How can the claims of this paper be true (on speed of Carr-Madan method for option pricing)?

Question

https://papers.ssrn.com/sol3/papers.cfm?abstract_id=2815371

This paper states that a strike-optimized version of the Carr-Madan method for option pricing is faster than the original equivalent that uses FFT.

As you may recall, Carr-Madan formula states that the call price is $$C(k) = \frac{e^{-ak}}{\pi}\int_0^\infty e^{-ivk} \psi(v) dv$$ where $k = \log K$ (log-strike), and $\psi(v)$ is analytically known if we know the characteristic function of the log-spot.

Due to the nature of the integral, it is obvious that we can calculate it, for many $k$, using some sort of FFT-procedure. This is done in the original paper by Carr and Madan.

However, the paper linked to above states that it is faster (and inside the paper, apparently it is faster by several orders of magnitude) by just using direct integration in the above integral, using the fact that $\psi(v)$ is independent of $k$. I am not sure how exactly they implemented it, but I imagine it would be some sort of quadrature-rule combined with a matrix product calculation, such that the calculation of $\psi(v)$ is re-used for all $k$.

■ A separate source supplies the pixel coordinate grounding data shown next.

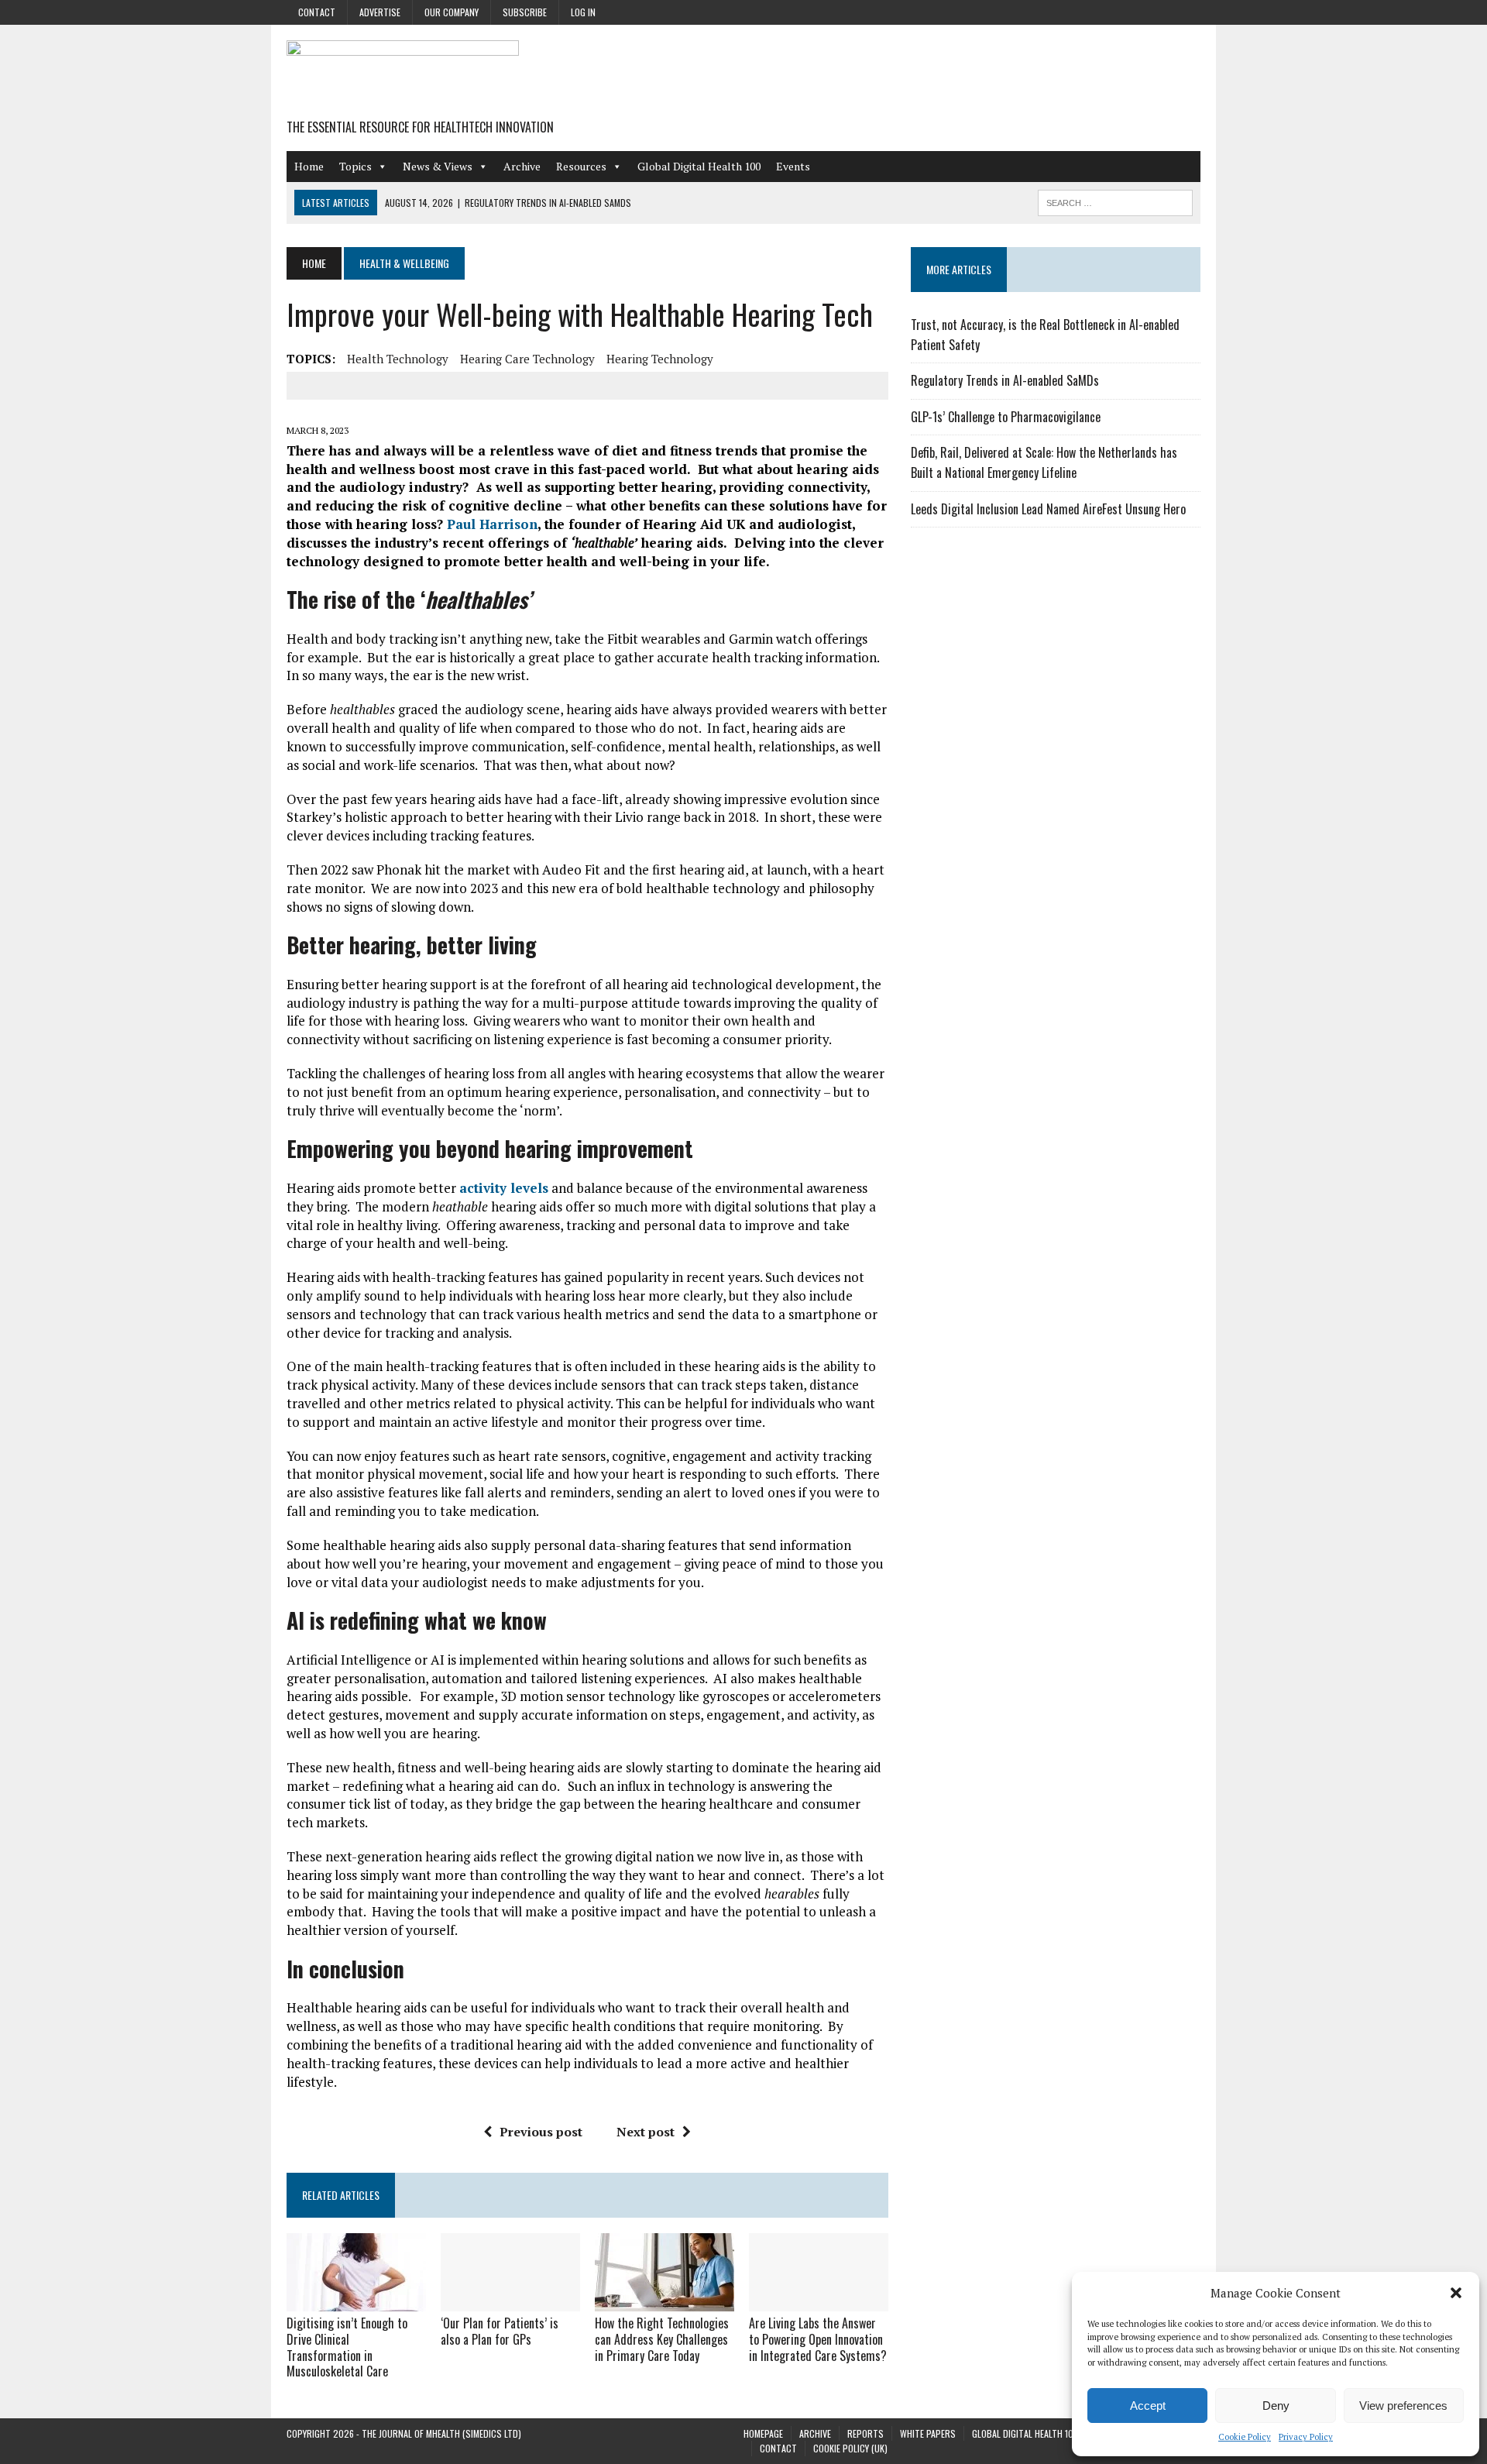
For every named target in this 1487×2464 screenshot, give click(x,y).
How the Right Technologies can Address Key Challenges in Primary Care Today (662, 2339)
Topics (355, 166)
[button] (1456, 2293)
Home (309, 166)
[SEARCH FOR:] (1115, 200)
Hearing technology (659, 358)
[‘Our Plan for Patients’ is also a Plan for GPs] (510, 2301)
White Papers (928, 2433)
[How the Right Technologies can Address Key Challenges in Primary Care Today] (664, 2301)
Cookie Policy (1244, 2436)
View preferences (1403, 2405)
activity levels (503, 1188)
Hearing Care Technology (527, 358)
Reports (865, 2433)
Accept (1148, 2405)
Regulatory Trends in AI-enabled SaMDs (1005, 380)
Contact (316, 12)
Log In (583, 12)
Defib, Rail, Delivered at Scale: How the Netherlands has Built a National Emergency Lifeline (1044, 462)
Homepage (763, 2433)
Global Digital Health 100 (699, 166)
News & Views (437, 166)
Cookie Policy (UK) (850, 2448)
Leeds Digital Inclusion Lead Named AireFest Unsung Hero (1048, 509)
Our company (451, 12)
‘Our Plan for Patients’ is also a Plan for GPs (499, 2331)
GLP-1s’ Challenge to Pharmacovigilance (1006, 416)
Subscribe (525, 12)
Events (793, 166)
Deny (1276, 2405)
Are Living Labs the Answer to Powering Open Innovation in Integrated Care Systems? (818, 2339)
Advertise (379, 12)
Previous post (541, 2131)
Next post (645, 2131)
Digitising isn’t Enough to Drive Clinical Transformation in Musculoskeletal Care (347, 2347)
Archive (522, 166)
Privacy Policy (1306, 2436)
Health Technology (397, 358)
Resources (581, 166)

I do not believe that this method is faster. Can anybody verify the results of the paper, or link to other papers stating the same thing?

The FFT method is of order $O(N \log N)$. That is pretty damn quick.

This other method ... I mean, yes, by re-using $\psi(v)$, we'll be able to do it a little bit faster, but the method still seems $O(NK)$ to me, where $K$ is the number of strikes we are pricing. So it should be slower?

Answer 1

The answer by Enrico misses the point.

The integral contains the factor $e^{-ivk}$. If you have $K$ strikes and $N$ terms in the discrete approximation of the integral, you need to calculate $e^{-ivk}$ $KN$ times. If you're pricing 200 strikes and you take $N = 4096$, as is recommended by Carr-Madan, then $KN = 819.200$. Computing these values (and storing them) will be expensive.

So no, for similar $N$, the direct integration is not faster. It is asinine to even suggest otherwise. The FFT is known for it's speed, and now we want to pretend direct integration is suddenly faster? What? Please, people, educate yourselves.

But the point is that direct integration is more accurate. Hence, $N$ can be chosen to be much, much smaller than $4096$. Hence, in that sense, direct integration can be faster, simply because it will require less work to get a better accuracy.

For example, try to run the direct integration yourself using a simple sum-discretization. You will find that $N = 100$ works just fine for extreme accuracy.

Answer 2

I did not check in detail the paper you cited, but let me make two remarks. First, the speed of a computation depends a lot on the implementation (computing environment, language, ...). And authors may spend more time on tweaking the methods they advocate than on benchmark methods.

That being said, it may well be that direct integration is faster than using the FFT. When one prices options across many strikes and maturities, the characteristic function is independent of the strikes; so its needs only be evaluated once per maturity. And the characteristic function is (by far) the most expensive part of the whole computation. The actual integration is very fast if the the nodes/weights are precomputed: the integration reduces to multiplications and additions. (Using a high-level, adapative scheme would be much slower.)

The following reference discusses the direct approach and comes to a similar conclusion to the paper you cited. (It was later published, but I prefer the old source because it shows that the idea has been around for some time.)

@ARTICLE{,
         author  = {Fiodar Kilin},
         title   = {Accelerating the Calibration of Stochastic Volatility Models},
         journal = {Centre for Practical Quantitative Finance Working Paper Series No. 6},
         year    = 2007
}